Of the 210 reviewed articles, only six studies were co-authored by someone working in a statistics or biostatistics department. Other studies did not state whether any assistance was sought from a statistician. One of the six studies have used correlation coefficient and comparing means to study agreement, whereas the other five studies have used the Bland-Altman method (either singly or in combination with another method). Medical researchers might need to consider assistance from a statistician in analyzing data from agreement studies. This could potentially reduce errors in data analysis, avoiding the use of inappropriate methods and improve the interpretation of results in their studies.
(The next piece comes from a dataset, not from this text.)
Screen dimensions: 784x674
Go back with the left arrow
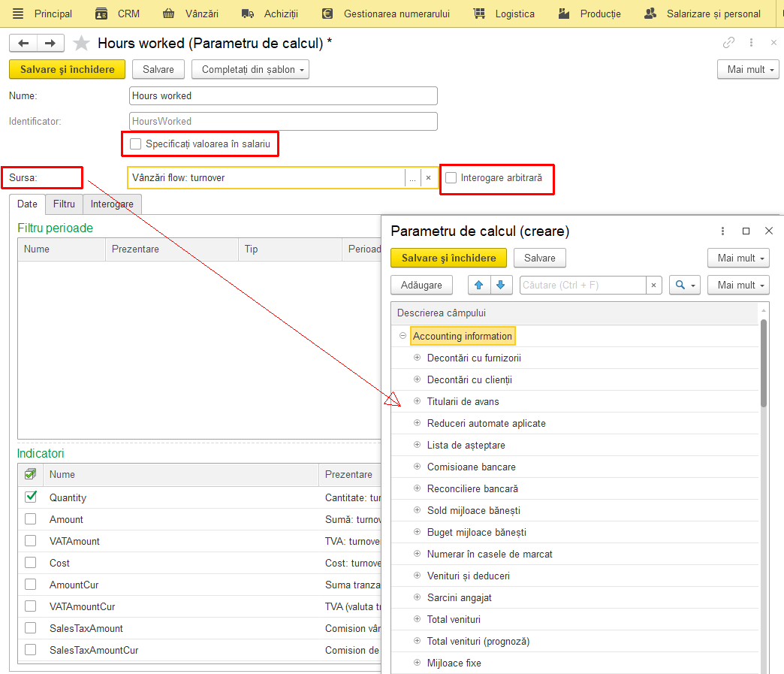(23, 43)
Recently, the guidelines for reporting reliability and agreement studies (GRRAS) have been proposed
[35]. Kottner et al.
[35] found that reporting of method comparison studies (both agreement and reliability studies) were incomplete and inadequate. Information about sample selection, study design and statistical analysis were often incomplete
[35]. We also found that even a recent article
[36] published early this year in 2012, relied on inappropriate analysis to test for agreement. The authors in this article
[36] have used the r-squared (r
2) or also known as the coefficient of determination to assess the accuracy (agreement) of glucose analyzers. In one of their results, the authors described that the Nova StatStrip device showed excellent performance that almost agreed and correlated perfectly with the lab results because the r
2
=

0.99
[36]. This suggests that there is a need for a recommendation or guideline on how to perform analysis in agreement studies.
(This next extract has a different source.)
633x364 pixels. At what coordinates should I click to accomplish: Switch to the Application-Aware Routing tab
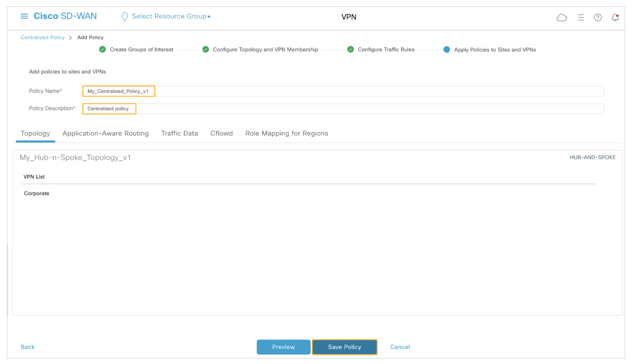coord(106,134)
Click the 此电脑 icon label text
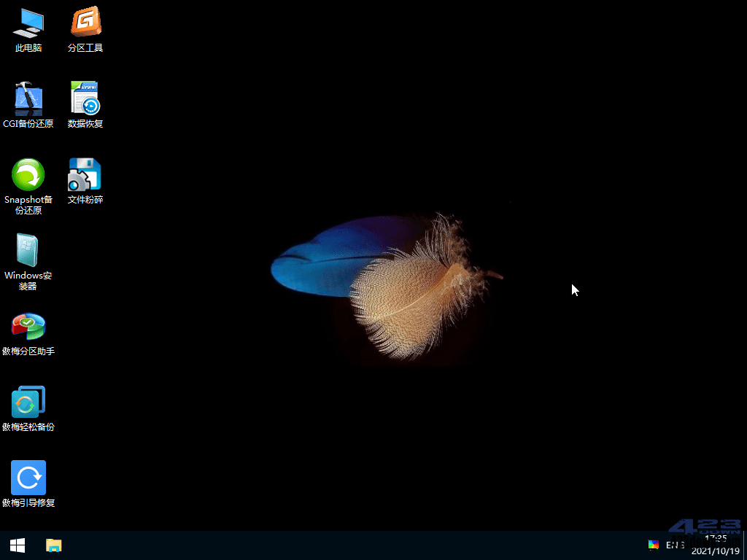 [x=28, y=48]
This systematic review has several strengths. This is the first study specifically designed to retrieve information on statistical methods used to test for agreement of instruments measuring the same continuous variable in the medical literature. This study also provides supporting evidence that confirms the anecdotal claim that the Bland-Altman method is the most popular method used to assess agreement. A broad search term was used, in order to capture the largest possible number of publications on this topic. We also tried to reduce bias by using two independent reviewers during the selection of articles and data extraction. However, the results of this study may have limited generalizability due to selection bias. This review was limited to five electronic databases (Medline, Ovid, PubMed, Science Direct and Scopus) and limited to articles published only in English. The search was only performed using online databases, and as such, unpublished articles were not considered. However, these databases have a very wide coverage of published medical journals including high quality and high impact journals.
In conclusion, various statistical methods have been used to measure agreement in validation studies. This study concludes that the Bland-Altman method is the most popular method that has been used to assess agreement between medical instruments measuring continuous variables. There were also some inappropriate applications of statistical methods to assess agreement found in recent medical literature. It is important for the clinician and medical researcher to be aware of this issue because erroneous and misleading conclusions from inappropriate statistical analyses may lead to the application of inaccurate instruments in clinical practice. The issue of inappropriate analyses in agreement studies needs to be highlighted to prevent repetition of the same mistake by future researchers.